Abstract

There is considerable evidence for the involvement of brain dopaminergic and serotonergic systems in schizophrenia pathology. However, post-mortem studies have been limited by difficulties in separating the effects of chronic exposure to antipsychotics from that of the disease process. Our recent studies directly explored this by comparing groups that were free from antipsychotic treatment for up to a year prior to death and that were maintained on antipsychotics. We have used this approach to identify that there are prominent effects of both disease and of antipsychotic treatment. There appears to be a high association for schizophrenics between elevations of D3 receptors in target regions of the mesolimbic dopamine (DA) system and elevated numbers of 5-HT 1A receptors in prefrontal cortex (PFc). Antipsychotic treatment was correlated with a reduction of D3 receptors in the ventral striatum and its output structures. It also led to a reduction in the number of 5-HT 2 receptors in some regions of the PFc without modifying the concentration of 5-HT 1A receptors. The limbic loop interconnecting the PFc and ventral striatum may be the site of antipsychotic regulation of certain symptoms in schizophrenia, particularly anhedonia and depression.
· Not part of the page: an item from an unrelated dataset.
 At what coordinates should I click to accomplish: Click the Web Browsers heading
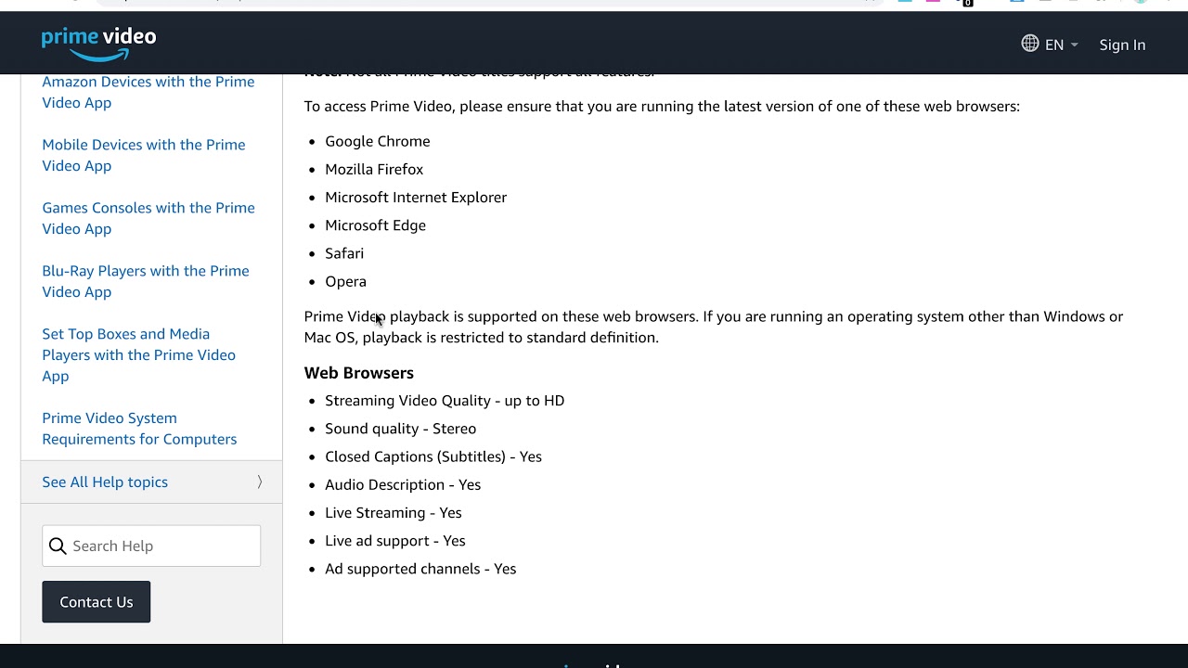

The positive symptoms of schizophrenia are more likely to be associated with disturbances in the temporal lobe. However, dopaminergic systems in the temporal lobe have historically been thought to be underdeveloped compared to that in the basal ganglia and unlikely to be the target of antipsychotics. Our studies of the expression of the DA D2 receptor in the temporal lobe has shown a complex organization in the perirhinal and temporal cortices that is disrupted in schizophrenia. The disturbances, which might be of neurodevelopmental origin and are unrelated to antipsychotic treatment, include altered laminar distribution of the D2 receptor and modified modular organization of D2 receptors in the superior temporal gyrus. We hypothesize that modified expression of D2 receptors in these regions play a key role in the genesis of hallucinations. Treatment with antipsychotics leading to D2 receptor blockade in temporal cortex may reduce the presence of positive symptoms.